Goldman Sachs believes that an "Apple Car" makes sense as a services-supporting hardware platform, but notes that the high costs of releasing a car could mean a limited impact for investors.
In a note to investors seen by AppleInsider, analyst Rod Hall writes that Apple is "well positioned" to design and sell a vehicle because of its strong hardware and software development and integration. His analysis comes on the heels of a Reuters report that Apple is planning to produce an electric vehicle by 2024.
The company's experience with both battery technology and power management gives it an advantage, Hall writes. Of course, though Apple may be well-positioned to optimize electric vehicular efficiency and architecture, the analyst notes that battery technology breakthroughs have been historically elusive.
Similarly, Apple's experience in LiDAR sensors — seen on its iPhone 12 Pro and iPad Pro models — could be a boon to electric car development. However, Hall points out that other automakers are already active testing LiDAR, and by 2024, will likely be using such systems in their vehicles.
Apple does have the unique potential to deliver a "seamless user experience" in a vehicle, thanks to its ability to develop custom silicon that can be deeply integrated with its software.
On the other hand, the auto industry has generally lower gross margins than Apple's own current businesses. Tesla's gross margins are about 20%, compared to Apple's 40%. Operating margins are even lower, typically in the high single digits.
Because of the "poor economics relative to Apple's existing business and other possible options for providing Apple's services in automobiles," Hall notes that the Cupertino tech giant may explore alternate means to provide a seamless user experience without producing an actual electric vehicle.
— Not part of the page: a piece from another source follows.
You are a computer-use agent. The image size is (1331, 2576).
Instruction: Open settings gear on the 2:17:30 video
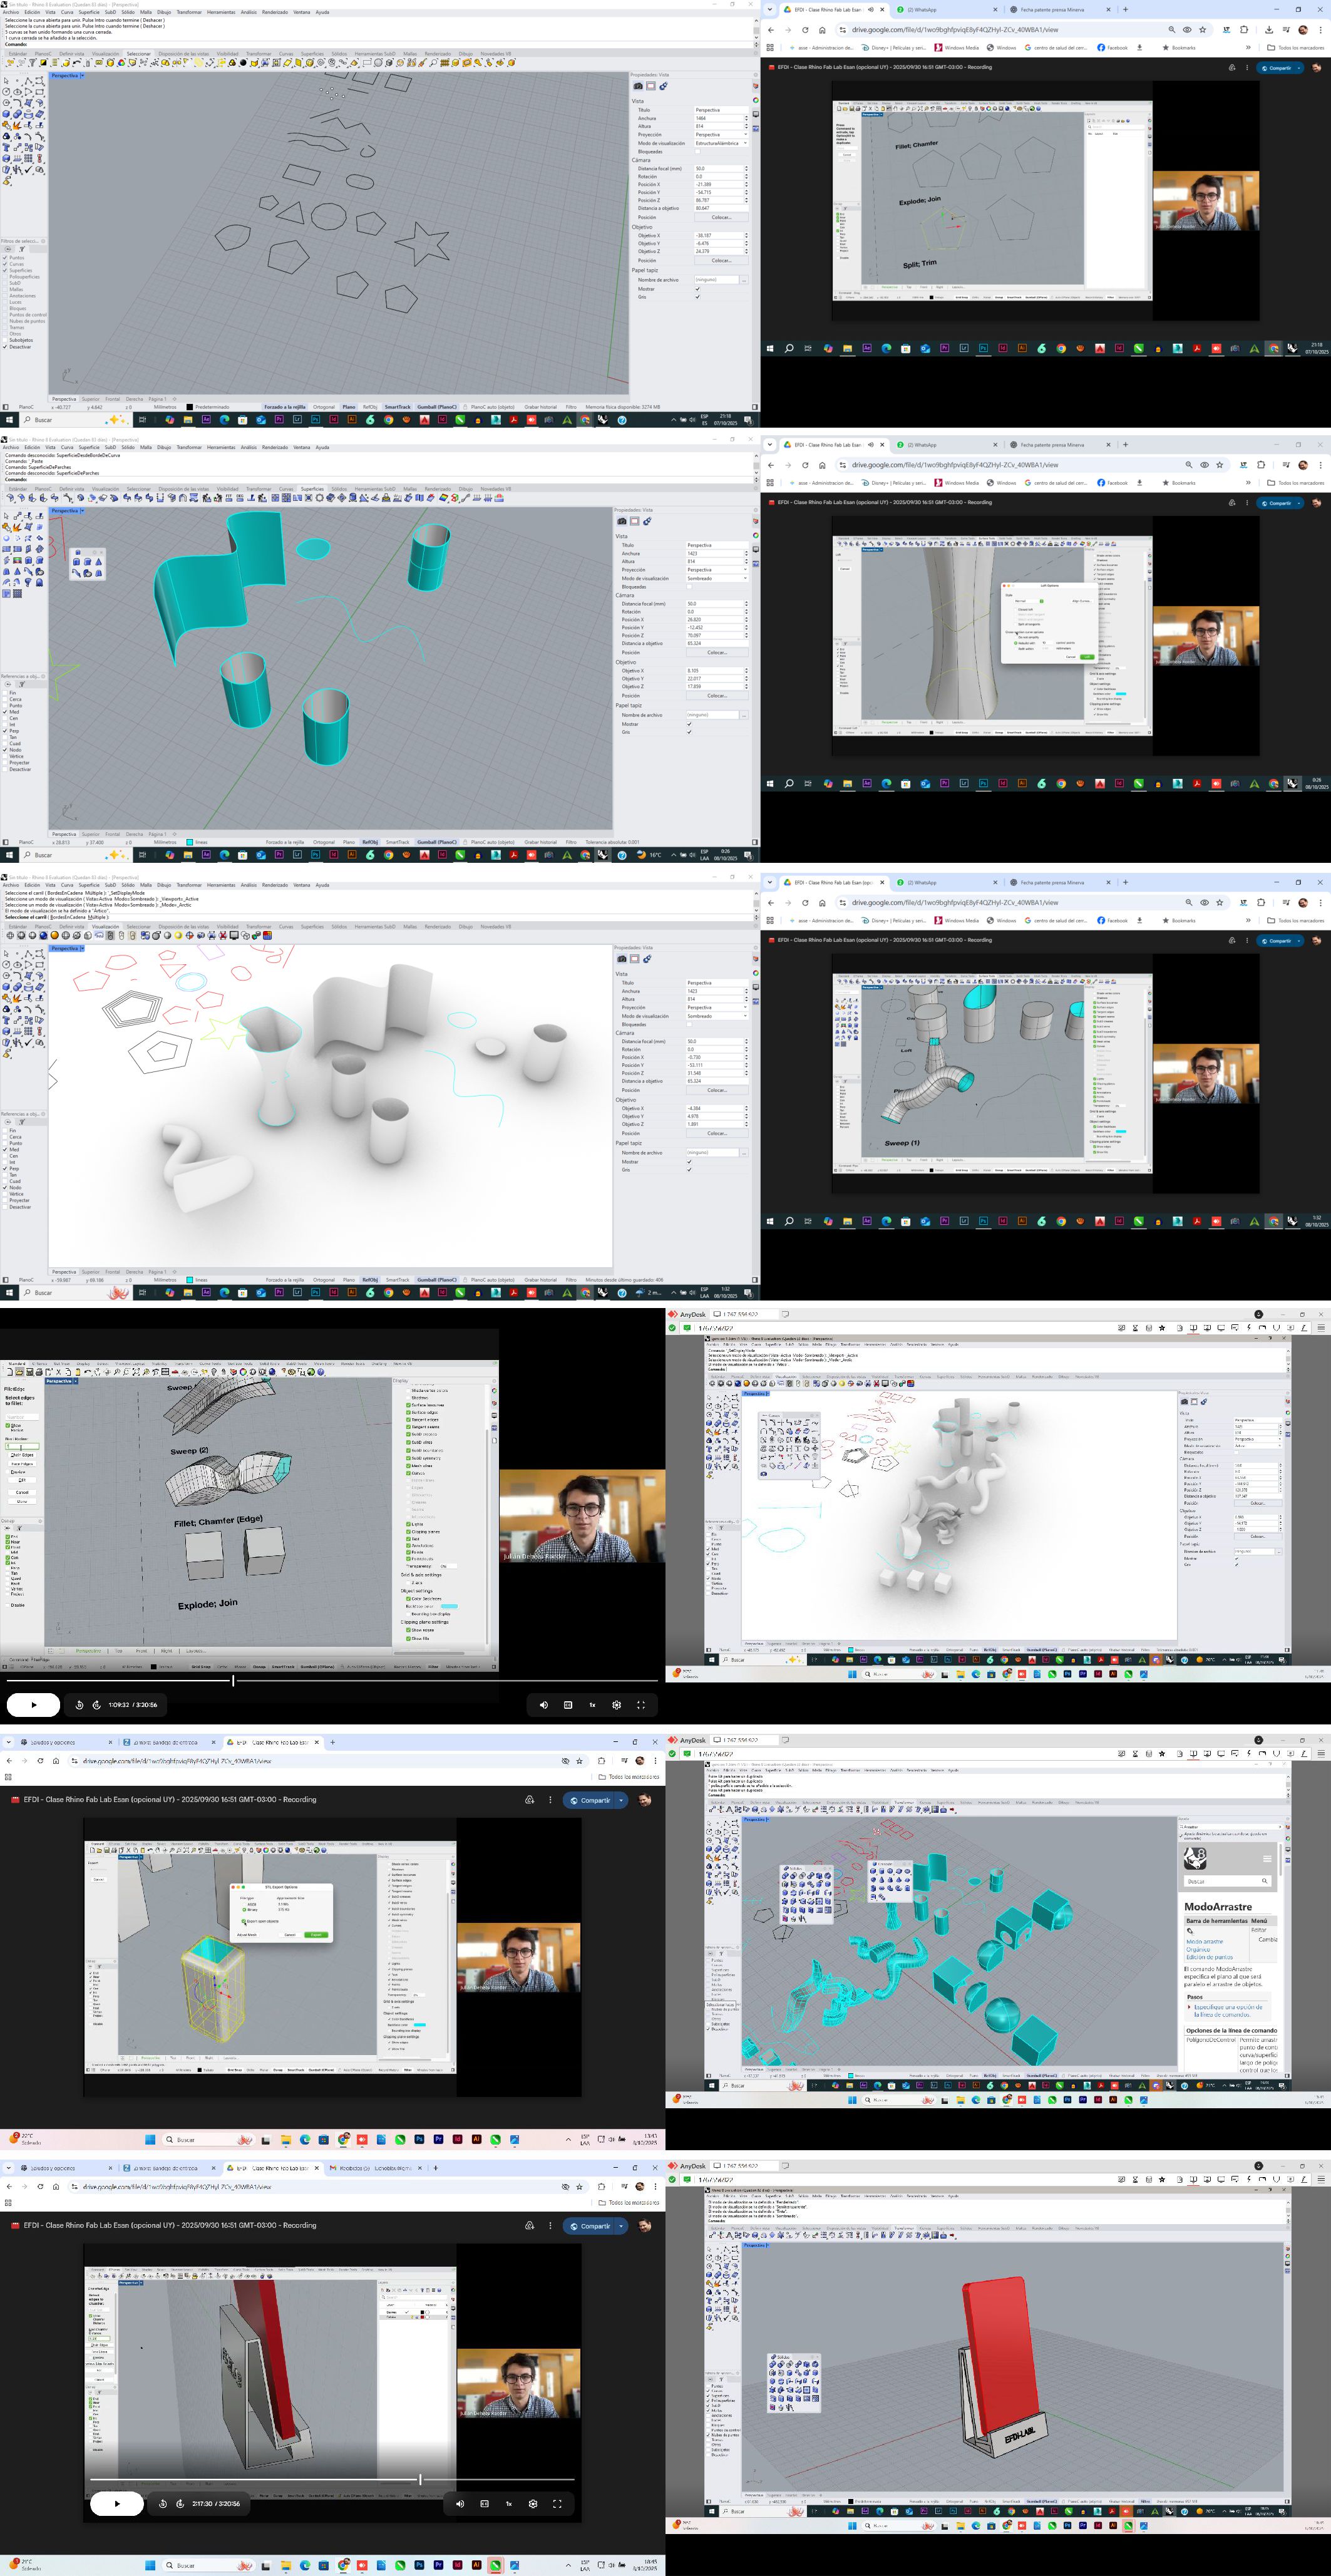pos(533,2504)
Even in optimistic scenarios, the release of a production "Apple Car" is likely to have only a minor impact on Apple's bottom line.
Hall uses one potential scenario as an example. He assumes a 5% unit share in the EV market in 2025; an average selling price (ASP) of $75,000; and an earnings before interest and taxes (EBIT) margin of 7%. Based on that scenario, Hall's calculations would see EBIT and earnings-per-share accretion of just 3%.
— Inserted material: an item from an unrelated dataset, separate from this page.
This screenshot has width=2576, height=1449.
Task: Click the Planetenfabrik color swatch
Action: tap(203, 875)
"Given the potentially low profit opportunity for Apple, a key question in our opinion is why Apple is attracted to autos," Hall writes.
The main reason, Hall then contends, is the amount of time consumers are likely to spend in self-driving vehicles using information services. Given Apple's continuing push to bolster its services business and add services to hardware, adding cars as an additional hardware platform "might make sense."
Despite that, the analyst says Apple may decide to take those aforementioned alternate options because of the low margins. He uses the TV hardware space as an example. In that market, Apple provides a user experience with its set-top box instead of a full-fledged television unit.
Another option could be the evolution of the "car as a service" model, which Apple could then take advantage of in a similar way.
"We understand that a car is a different type of platform, but we wonder if these platforms might evolve to allow Apple to participate in a different way which provides a lot of the platform position benefits without the potential negative financial implications of competing in the lower margin auto hardware arena," Hall writes.
32 Comments
Apple wouldn't spend nearly a decade and billions of dollars developing a car unless they think they can get Apple-like margins on it. To think they would bring it out as a near-loss-leader for services is an opinion that could only be held by someone who does not really understand Apple. If the car arrives, it will likely have features so appealing that Apple will be able to charge a premium price with high margins, even it it's built by someone else (like most their other high-margin other consumer products).
Tired arguments heard before no margin or money in cell phone. No margins in software or retailing. Somehow I believe Apple has insights into human behavior that gives them an edge or analysts that see one way to interpret a changing and dynamic world. As I have for 40 years I’ll continue to follow buy products and shares in Apple and experience area after area of my life be transformed by what is no longer a handful of gift minds but an entire army marching towards a distant target others can’t make out
Apple isn't so much interested in the typical auto sales transaction. Its all about the opportunity for providing a subscription to a self-driving platform. You'll pay x amount per month for the ability to summon an Apple car to pick you up at your front door.
The Apple Cars are Robo-Taxis (TaxiPods) containing Apple supported "pieces" as add-ons to an autonomous driving vehicle. The vehicle is probably already selected for the initial run in an exclusive deal Apple made with the car manufacturer. The vehicle will have all of the Apple Toys you could think to throw in the car but you'll pay for each service. You want excellent music, click here. You want to watch television, click here. Personally, I'm most excited about the LCD windshields surrounding the car. "Siri, tint the glass 40%. Siri, block all sunlight coming into the car. Siri, show us driving through the countryside in North Carolina in the Fall. Siri, fly us to the Moon."
You won't want to get out of this car and it won't be yours.